Texte extrait
···

Entretien avec Galia Salimo


Monika: Aujourd'hui, j'aimerais vous présenter l'une des femmes les plus inspirantes que j'ai jamais rencontrées. Je parle de Galia Salimo, française, mannequin, danseuse, vedette de la télévision, vedette des spectacles parisiens au Carrousel, au Palace, à l'Alcazar, au Queen, au Manko, connue comme la reine des nuits parisiennes. Elle est l'auteur de "Quand j'étais petit garçon" (2017) et “Quelque chose en moins... ou en plus” (2022). Bonjour Galia!
Galia: Bonjour Monika!
Monika: Tu es fantastique. Quel est le secret de votre beauté éternelle?
Galia: Le regard des autres.
Monika: Je dois essayer moi-même! Pouvez-vous nous dire quelques mots sur vous?
Galia: Que dire sur moi??? Quelques mots ne suffiront pas c’est pourquoi j’ai commencé à écrire une biographie nous en sommes aujourd’hui au tome 2 et je suis en écriture du troisième tome.
Monika: En 2017, vous avez publié "Quand j'étais petit garçon". Qu'est-ce qui vous a donné envie de partager votre histoire?
Galia: Avec le recul je voulais revivre et faire partager l’aventure incroyable qu’à été ma vie et tout naturellement j’ai commencé par l’enfance.
Monika: En 2022, vous avez publié le deuxième volet intitulé "Quelque chose en moins... ou en plus". Le livre se concentre-t-il sur votre carrière dans le cabaret?
Galia: Oui absolument. Je raconte mon arrivée à les difficultés et les chances, puis mon ascension dans ce milieu de plumes et de paillettes, le Carrousel, l’Alcazar, les tournées à travers le monde et ma décision de partir à Londres pour y devenir définitivement celle que j’étais.

···

Éléments d'un jeu de données
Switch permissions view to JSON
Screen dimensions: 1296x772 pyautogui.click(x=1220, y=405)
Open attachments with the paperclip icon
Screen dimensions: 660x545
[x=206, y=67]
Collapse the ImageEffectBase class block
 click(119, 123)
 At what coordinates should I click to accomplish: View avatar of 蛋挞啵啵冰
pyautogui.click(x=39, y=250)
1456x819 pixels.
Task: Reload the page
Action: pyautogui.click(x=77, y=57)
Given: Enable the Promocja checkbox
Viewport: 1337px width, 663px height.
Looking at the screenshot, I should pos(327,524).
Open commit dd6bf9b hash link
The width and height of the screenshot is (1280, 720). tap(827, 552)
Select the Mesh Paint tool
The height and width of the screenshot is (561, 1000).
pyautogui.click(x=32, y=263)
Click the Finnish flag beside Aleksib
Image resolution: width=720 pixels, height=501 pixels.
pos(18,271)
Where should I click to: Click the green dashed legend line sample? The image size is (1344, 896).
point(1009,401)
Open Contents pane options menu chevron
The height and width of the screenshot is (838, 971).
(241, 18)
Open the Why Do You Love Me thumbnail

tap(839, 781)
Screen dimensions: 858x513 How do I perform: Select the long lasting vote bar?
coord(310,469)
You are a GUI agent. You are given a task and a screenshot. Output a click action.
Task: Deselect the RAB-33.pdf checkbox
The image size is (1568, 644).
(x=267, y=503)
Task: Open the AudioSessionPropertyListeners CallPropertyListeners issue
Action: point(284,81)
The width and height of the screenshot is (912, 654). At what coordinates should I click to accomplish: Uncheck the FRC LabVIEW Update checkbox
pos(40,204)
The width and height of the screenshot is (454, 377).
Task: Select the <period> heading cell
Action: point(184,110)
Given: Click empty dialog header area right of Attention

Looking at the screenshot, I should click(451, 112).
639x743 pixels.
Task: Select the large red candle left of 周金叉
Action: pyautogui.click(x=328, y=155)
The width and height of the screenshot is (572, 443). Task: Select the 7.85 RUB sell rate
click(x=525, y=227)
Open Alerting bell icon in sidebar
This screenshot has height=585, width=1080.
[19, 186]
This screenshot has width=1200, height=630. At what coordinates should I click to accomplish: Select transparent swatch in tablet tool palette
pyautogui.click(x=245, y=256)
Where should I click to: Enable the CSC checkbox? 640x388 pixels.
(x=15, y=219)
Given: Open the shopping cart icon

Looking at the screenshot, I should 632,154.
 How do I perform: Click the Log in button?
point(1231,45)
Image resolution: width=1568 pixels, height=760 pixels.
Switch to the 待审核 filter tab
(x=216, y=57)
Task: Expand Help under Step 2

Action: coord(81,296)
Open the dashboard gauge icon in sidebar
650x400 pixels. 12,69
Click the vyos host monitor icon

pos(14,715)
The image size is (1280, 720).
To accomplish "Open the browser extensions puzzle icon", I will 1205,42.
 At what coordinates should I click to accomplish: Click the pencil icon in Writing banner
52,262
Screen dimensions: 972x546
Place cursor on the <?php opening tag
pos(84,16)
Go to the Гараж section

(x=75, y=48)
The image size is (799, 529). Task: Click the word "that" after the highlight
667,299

···

Tâches à faire
**A.** Pouvez-vous citer mot pour mot les lignes des enregistrements qui vont de celle contenant "Given: Click empty" jusqu'à celle contenant "pos(14,715)", ces deux lignes comprises ?
**B.** Pouvez-vous prolonger l'entretien avec Galia Salimo à partir de sa dernière réplique ?

Résultats obtenus
**A.**
Given: Click empty dialog header area right of Attention

Looking at the screenshot, I should click(451, 112).
639x743 pixels.
Task: Select the large red candle left of 周金叉
Action: pyautogui.click(x=328, y=155)
The width and height of the screenshot is (572, 443). Task: Select the 7.85 RUB sell rate
click(x=525, y=227)
Open Alerting bell icon in sidebar
This screenshot has height=585, width=1080.
[19, 186]
This screenshot has width=1200, height=630. At what coordinates should I click to accomplish: Select transparent swatch in tablet tool palette
pyautogui.click(x=245, y=256)
Where should I click to: Enable the CSC checkbox? 640x388 pixels.
(x=15, y=219)
Given: Open the shopping cart icon

Looking at the screenshot, I should 632,154.
 How do I perform: Click the Log in button?
point(1231,45)
Image resolution: width=1568 pixels, height=760 pixels.
Switch to the 待审核 filter tab
(x=216, y=57)
Task: Expand Help under Step 2

Action: coord(81,296)
Open the dashboard gauge icon in sidebar
650x400 pixels. 12,69
Click the vyos host monitor icon

pos(14,715)

**B.**
Monika: Qu'est-ce qu'on va lire dans le troisième tome?
Galia: Je vais y retracer toute la difficulté d’accepter d’être cette nouvelle personne que j’avais décidé d’être. Mes sublimes rencontres qui m’ont aidé à y parvenir ma reconversion vers un nouveau métier pour devenir la reine du Queen la plus célèbre discothèque des années 90, 2000.
"Le regard des autres."
Monika: Avez-vous eu une enfance heureuse?
Galia: Comment peut-on avoir une enfance heureuse quand on est emprisonné dans un corps qui n’est pas le sien, dans un milieu hostile et confronté au racisme???
Monika: Quand avez-vous décidé de devenir artiste de cabaret?
Galia: Lorsque j’ai décidé de devenir celle que je suis aujourd’hui dans les années 70, il n’y avait pas plusieurs possibilités c’était la prostitution ou le cabaret, la première solution était inenvisageable et chance j’étais douée pour la danse.
Monika: Et si on chantait?
Galia: On hurlerait… I am what I am...!! Et surtout Flowers de Miley Cyrus.
Monika: Vous souvenez-vous de votre premier spectacle?
Galia: Oui c’était une audition chez Madame Arthur à Anvers en Belgique, ce fut une catastrophe, j’avais eu la mauvaise idée de faire un striptease sur un charleston…
Monika: Les débuts n'étaient pas trop bons mais ta carrière chez Madame Arthur a été fantastique. Comment vous souvenez-vous de ces années et de ces performances?
Galia: C’était extraordinaire, il y avait un petit orchestre et je chantais une chanson de Coccinelle, j’avais l’impression de vivre un rêve, c’était délicieux.
Monika: Madame Arthur a été fermée pendant de nombreuses années, et elle a été entièrement restaurée et rouverte en novembre 2015. Avez-vous eu la chance de la visiter?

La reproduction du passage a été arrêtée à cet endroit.